Ode To The Pine Nut Tart
—Katherine Nevils, line cook
The pine nut tart is off the menu And I never seemed to get it right I studied books and temperatures and techniques It wouldn’t settle the way I knew it should I’ve always had a complicated relationship with my desserts Growing up it was hiding skinny cow bars from my sister who was getting too round The same chocolate cake for every family birthday Dunkin’ Donuts after church And not much else Spending money Spending calories Whatever we could afford The first day I got to New York I met a friend at a cake shop at 11AM Which I thought was strange She said life is short and hardly sweet these days We eat cake for breakfast I still can’t afford it But we deserve indulgence In the goodness of just being good In the pursuit of trying to be well Making room when you are already full Now I order dessert every chance I can I let myself slow down I bring the boil to a simmer As it turns out that’s all I really needed For the pine nut tart to settle
WWYD: What Would You Discofy?
Over at Eater NY Diana Hubbell did a great piece on the treasured sparkly masterpieces of our friend Tira Johnson, bev director at Chez Fifi, Sushi Noz, etc., perhaps even better known as the creator of the discofied billy bass that graces our bathroom.

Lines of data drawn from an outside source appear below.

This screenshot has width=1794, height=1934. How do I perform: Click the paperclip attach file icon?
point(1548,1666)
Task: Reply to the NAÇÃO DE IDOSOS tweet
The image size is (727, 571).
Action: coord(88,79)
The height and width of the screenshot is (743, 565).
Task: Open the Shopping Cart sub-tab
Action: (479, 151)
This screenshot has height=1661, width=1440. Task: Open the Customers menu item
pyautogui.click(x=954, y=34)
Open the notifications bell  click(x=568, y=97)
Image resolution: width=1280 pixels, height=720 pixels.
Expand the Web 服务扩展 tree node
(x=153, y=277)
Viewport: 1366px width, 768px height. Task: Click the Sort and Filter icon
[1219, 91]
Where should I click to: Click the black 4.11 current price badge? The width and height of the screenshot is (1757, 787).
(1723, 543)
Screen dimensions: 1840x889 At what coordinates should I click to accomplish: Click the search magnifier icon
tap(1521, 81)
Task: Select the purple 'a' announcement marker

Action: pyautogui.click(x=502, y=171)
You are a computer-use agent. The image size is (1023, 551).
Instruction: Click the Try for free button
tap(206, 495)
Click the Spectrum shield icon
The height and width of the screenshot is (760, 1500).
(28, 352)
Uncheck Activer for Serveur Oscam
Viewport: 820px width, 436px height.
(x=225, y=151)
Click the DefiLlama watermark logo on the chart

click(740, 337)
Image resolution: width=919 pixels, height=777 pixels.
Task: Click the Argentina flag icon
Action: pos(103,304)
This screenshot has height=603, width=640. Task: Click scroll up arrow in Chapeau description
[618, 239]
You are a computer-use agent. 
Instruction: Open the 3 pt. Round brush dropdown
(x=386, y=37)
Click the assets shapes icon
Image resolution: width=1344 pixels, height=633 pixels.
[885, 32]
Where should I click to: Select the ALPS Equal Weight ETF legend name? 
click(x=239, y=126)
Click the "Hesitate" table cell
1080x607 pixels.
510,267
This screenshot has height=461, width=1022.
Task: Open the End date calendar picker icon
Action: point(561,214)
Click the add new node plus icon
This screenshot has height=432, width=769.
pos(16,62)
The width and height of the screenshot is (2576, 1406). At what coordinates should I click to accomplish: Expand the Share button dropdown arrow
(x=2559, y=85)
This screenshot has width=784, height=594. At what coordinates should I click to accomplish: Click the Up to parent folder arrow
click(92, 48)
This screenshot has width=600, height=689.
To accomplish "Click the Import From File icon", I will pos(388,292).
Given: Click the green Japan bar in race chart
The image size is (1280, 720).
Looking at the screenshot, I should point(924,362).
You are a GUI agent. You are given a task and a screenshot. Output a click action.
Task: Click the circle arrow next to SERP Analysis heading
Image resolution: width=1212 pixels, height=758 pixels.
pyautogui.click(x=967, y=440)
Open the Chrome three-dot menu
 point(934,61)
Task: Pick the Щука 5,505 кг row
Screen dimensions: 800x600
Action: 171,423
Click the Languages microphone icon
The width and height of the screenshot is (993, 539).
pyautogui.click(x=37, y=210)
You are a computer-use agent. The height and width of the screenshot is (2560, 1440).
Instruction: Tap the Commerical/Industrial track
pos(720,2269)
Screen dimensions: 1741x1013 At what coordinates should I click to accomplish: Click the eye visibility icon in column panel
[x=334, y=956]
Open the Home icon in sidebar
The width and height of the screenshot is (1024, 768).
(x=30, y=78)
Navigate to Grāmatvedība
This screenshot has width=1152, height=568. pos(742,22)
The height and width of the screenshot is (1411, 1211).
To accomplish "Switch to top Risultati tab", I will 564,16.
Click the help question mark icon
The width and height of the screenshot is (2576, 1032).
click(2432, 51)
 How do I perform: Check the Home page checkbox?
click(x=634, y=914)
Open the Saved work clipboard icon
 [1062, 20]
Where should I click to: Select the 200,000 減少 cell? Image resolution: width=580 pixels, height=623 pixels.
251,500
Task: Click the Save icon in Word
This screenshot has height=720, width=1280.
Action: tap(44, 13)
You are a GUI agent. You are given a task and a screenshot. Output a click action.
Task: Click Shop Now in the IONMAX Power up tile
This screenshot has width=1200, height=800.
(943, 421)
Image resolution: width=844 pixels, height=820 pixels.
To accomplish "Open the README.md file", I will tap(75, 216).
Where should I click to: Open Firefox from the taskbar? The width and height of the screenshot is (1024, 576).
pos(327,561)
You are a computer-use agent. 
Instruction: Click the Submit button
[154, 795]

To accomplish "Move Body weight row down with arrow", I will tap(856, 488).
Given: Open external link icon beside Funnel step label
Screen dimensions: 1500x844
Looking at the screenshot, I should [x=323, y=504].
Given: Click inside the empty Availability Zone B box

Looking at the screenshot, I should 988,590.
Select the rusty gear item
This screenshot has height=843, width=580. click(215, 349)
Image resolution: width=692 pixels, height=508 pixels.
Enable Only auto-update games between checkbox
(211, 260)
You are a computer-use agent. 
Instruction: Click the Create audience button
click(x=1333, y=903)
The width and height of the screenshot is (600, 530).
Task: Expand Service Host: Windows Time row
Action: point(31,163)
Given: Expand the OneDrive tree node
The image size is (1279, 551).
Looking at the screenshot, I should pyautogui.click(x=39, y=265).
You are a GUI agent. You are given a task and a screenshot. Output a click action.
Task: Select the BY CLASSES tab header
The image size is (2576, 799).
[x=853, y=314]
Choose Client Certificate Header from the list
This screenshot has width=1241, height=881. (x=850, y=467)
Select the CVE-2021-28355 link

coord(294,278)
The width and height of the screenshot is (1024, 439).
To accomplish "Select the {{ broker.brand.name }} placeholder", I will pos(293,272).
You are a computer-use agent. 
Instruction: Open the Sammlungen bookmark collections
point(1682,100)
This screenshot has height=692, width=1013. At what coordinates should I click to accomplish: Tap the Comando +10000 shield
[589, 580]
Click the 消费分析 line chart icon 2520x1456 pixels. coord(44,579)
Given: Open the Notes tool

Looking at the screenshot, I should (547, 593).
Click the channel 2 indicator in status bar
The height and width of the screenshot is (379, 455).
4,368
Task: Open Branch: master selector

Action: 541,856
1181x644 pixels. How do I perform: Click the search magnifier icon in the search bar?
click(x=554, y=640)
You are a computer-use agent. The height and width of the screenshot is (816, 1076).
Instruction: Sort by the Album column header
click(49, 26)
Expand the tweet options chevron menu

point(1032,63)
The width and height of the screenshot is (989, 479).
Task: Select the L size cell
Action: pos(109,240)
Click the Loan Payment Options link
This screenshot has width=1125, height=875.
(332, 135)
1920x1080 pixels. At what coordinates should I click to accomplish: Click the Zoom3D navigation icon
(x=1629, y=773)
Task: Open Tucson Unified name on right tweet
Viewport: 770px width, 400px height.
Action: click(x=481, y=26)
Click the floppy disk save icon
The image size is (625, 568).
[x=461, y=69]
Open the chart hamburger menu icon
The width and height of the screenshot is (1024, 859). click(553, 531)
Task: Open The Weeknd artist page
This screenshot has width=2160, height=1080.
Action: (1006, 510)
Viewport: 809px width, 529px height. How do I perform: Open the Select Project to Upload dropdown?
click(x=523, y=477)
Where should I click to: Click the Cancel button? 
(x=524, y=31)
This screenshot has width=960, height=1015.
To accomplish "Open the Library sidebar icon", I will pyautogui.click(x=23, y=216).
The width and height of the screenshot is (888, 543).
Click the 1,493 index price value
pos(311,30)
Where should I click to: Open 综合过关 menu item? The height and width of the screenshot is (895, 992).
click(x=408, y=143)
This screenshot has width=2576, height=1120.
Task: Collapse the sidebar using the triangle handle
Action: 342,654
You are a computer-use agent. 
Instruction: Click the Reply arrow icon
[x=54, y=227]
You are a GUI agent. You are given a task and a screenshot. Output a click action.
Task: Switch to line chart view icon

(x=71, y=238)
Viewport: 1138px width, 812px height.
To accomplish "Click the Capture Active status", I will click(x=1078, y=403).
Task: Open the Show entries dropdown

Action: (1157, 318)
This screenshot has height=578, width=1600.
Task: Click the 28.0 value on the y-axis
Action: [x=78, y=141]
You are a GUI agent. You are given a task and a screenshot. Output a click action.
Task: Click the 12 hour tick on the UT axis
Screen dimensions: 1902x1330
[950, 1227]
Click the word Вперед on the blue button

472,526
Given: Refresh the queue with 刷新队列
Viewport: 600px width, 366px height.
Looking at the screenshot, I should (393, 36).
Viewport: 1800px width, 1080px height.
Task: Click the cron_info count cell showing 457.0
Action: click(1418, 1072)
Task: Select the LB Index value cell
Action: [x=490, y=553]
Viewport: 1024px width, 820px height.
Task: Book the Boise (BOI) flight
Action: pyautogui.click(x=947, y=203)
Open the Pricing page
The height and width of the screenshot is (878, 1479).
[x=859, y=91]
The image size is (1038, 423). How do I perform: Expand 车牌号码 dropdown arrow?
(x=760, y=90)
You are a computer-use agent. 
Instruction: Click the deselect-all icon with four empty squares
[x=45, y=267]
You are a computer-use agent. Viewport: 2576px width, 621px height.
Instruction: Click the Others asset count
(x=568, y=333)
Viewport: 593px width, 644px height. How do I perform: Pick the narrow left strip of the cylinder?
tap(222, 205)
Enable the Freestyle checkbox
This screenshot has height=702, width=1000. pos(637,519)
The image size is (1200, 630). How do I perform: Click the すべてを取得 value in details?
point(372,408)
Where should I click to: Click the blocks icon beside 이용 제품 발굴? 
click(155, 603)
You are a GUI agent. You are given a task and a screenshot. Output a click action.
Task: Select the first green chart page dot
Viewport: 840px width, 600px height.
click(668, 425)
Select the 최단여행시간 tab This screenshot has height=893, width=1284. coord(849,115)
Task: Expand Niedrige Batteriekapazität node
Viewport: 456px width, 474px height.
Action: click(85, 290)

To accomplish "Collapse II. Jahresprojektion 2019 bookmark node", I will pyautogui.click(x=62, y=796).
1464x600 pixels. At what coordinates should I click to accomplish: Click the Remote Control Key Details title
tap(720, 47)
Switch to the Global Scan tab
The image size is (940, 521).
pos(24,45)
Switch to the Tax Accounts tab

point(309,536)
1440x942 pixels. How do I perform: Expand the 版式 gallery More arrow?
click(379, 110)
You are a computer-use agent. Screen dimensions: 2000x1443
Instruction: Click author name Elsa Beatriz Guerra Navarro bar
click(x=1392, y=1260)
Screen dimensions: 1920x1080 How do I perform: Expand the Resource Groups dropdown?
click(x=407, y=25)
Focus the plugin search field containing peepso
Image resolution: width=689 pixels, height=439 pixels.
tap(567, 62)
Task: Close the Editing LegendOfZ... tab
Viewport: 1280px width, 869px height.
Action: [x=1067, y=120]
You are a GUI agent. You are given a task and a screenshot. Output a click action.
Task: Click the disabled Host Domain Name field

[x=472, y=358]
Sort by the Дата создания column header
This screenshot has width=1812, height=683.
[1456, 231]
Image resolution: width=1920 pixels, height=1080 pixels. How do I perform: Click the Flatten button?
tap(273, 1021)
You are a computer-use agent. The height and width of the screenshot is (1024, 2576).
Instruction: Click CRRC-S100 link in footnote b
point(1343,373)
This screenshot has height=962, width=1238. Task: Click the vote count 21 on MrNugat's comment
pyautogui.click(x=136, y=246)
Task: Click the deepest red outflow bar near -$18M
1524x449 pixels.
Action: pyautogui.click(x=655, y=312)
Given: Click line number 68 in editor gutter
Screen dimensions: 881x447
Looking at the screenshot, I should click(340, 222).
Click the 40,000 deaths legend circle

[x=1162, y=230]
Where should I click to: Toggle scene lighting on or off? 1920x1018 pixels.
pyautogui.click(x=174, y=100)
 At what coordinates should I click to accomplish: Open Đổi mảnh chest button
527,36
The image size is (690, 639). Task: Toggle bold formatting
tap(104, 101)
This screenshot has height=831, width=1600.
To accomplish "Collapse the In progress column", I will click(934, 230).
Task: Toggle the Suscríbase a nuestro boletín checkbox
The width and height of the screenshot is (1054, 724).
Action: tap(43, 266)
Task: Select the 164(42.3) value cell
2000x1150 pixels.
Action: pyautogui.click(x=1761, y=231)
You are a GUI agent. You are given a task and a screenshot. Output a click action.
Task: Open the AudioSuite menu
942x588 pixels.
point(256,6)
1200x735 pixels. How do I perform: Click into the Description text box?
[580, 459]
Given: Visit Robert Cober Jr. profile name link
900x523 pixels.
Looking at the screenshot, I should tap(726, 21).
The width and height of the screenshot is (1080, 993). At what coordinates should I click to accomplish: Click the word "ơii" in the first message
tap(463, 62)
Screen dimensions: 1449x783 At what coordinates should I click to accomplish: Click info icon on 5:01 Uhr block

It was a Big Mouth Billy Bass, the mounted animatronic fish that’s been a staple of novelty stores since the late ’90s. But this particular model had one critical difference: mirror ball tiles covered every inch of its polyvinyl chloride body. As Malhotra held the fish aloft, her jaw dropped. The fish, like so many of his brethren before him, began to sing and thrash, his reflective tail glinting in the dim lighting.
Turns out, that’s just one of many disco creations Tira’s adorned with shimmering scales over the years—next up, custom creations for Gigi’s and Fooq’s. She’s even discofied playlists. Years ago, Nikita asked Tira to create a disco playlist for a sake takeover at Ko.
In honor of singing and thrashing, of things that make us happy, of glinting through darkness, here’s that very same playlist:
Dance a little disco, grab a little treat, come in and cap it all off with more dessert—you deserve it.
Before You Go . . .
Substacks on substacks! We sat down with Kristen Hawley over at Expedite to answer some questions about our zine dreams.
We found ourselves in FOUND, in great company at The Angel, and popping up in the neighborhood over at Feed Me.
Right on theme, Bettina Makalintal’s lovely Eater NY review says not to skip dessert! Haven’t we established life’s too short?
Whether you take a doughnut hole as a blank space or as an entity unto itself is a purely metaphysical question and does not affect the taste of the doughnut one bit.